Но время шло, и Марья стала порою примечать, что Устинья Гавриловна в чем-то хитрит пред ней, что слезы ее очень быстро высыхают, что она слишком быстро переходит от слез, от жалоб к уверенной и даже веселой улыбке, и чем дальше, тем спокойней говорит о своем будущем. И у Марьи шевельнулось какое-то неловкое досадное чувство. И это неловкое чувство к Устинье Гавриловне окрепло и стало большим, когда старуха рассказала о проделке сына, об его отречении. В этой проделке Марья не все поняла, не все ей было ясно и доступно, но одно хорошо уразумела она: что тут какой-то нехороший обман.
И доверие к Устинье Гавриловне дрогнуло и пошатнулось у Марьи.
Забежав как-то к ней, она застала ее возле раскрытого сундучка, в котором она рылась. Устинья Гавриловна испуганно захлопнула крышку и плаксиво, но с сухими и насторожившимися глазами сказала:
– Вот, Марьюшка, в тряпье, в остатках бросовых роюсь! Совсем нас раздели, исподнего по единой паре оставили, да и то драное... Ищу, не завалялись ли где подходящие тряпки!
Но Марья успела разглядеть в сундучке кусок нового ситцу. Марья промолчала и, недолго посидев у старухи, ушла с обидой в сердце.
В другой раз она зашла к Устинье Гавриловне в то время, когда та пила чай. На столе, рядом с помятым, стареньким самоваром, стояла стеклянная сахарница, полная сахару. Устинья Гавриловна быстро сунула сахарницу за ящик и заулыбалась:
– Проходи, проходи! Чайку со мной попьешь!.. Да что я?! Какой тут чай, – малинка у меня сохранилась, малинку пью... А уж сахару нет! Скуса его, Марьюшка, не помню!.. Садись!
Марья отказалась от чаю и в сердцах подумала: «Скрывается от меня! Хитрит!»
А старуха делала вид, что только одной ей и доверяет. И однажды показала ей это доверие на деле.
В тихий весенний вечер она пробралась к ней потаенно, задами, прошла через огород и взволнованно спросила:
– Одна ты?
– Одна.
– И ребят нету?
– Паужинают ребята в столовой.
– Это хорошо!.. Я к тебе, родная, за милостью. Помоги мне, Марьюшка!

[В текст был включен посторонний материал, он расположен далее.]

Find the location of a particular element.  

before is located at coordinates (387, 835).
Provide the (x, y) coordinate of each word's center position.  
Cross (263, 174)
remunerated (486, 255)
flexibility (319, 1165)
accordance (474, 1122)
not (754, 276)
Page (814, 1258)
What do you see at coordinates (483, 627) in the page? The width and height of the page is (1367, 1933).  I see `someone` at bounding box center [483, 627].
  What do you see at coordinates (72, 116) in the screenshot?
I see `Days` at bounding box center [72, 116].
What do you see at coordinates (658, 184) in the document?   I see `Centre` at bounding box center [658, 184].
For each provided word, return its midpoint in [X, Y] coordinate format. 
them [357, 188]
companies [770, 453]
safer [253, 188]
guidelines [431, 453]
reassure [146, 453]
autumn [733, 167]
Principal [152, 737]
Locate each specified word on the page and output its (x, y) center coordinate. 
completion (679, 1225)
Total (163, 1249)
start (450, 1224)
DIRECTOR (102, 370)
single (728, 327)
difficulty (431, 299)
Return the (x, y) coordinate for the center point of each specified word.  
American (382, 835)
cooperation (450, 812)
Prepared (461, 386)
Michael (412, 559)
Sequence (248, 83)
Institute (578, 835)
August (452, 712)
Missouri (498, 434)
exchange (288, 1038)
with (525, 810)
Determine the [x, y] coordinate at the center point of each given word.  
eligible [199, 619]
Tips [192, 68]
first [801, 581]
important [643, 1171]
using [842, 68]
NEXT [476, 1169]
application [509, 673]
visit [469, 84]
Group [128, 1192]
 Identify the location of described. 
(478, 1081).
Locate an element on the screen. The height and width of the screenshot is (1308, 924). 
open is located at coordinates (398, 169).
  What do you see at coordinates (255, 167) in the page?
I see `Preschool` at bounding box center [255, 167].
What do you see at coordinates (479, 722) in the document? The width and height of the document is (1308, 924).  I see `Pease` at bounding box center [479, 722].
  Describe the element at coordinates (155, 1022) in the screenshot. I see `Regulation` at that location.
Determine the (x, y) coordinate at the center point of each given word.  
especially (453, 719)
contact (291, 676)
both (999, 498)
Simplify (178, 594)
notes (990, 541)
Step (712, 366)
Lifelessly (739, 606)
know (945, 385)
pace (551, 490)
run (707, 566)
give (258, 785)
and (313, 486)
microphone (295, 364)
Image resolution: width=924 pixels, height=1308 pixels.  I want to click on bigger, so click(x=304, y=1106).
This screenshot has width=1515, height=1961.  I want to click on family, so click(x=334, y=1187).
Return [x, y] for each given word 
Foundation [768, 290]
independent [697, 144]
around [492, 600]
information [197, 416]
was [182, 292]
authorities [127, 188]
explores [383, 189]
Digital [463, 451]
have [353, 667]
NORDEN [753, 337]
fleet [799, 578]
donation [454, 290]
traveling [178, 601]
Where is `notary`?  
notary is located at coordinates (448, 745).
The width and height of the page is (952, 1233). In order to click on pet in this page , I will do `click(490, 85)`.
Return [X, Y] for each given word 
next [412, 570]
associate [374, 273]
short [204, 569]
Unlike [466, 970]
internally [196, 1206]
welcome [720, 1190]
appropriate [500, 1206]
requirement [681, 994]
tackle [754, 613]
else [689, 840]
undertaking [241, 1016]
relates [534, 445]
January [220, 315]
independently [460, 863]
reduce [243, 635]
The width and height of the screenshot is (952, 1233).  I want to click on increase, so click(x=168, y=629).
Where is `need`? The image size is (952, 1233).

Марья взглянула на Устинью Гавриловну, видит – нет на той лица, пожелтела, испуг в глазах лежит.
– Что стряслось, Устинья Гавриловна?
– Спрячь, Марьюшка! Спрячь! – зашептала Устинья Гавриловна и сунула Марье какой-то узелок, который держала под легкой шалью. – Перетряхивать опять, сказывают, меня седни будут... Последнего решить хотят! А тут добришко кой-какое. На тебя на одну вся надежда!
Марья растерялась:
– Куда ж я спрячу?
– А туда же, Марьюшка, где ваше схоронено!! Небойсь, у Власа потайники водятся, не то, что у моего Никанора!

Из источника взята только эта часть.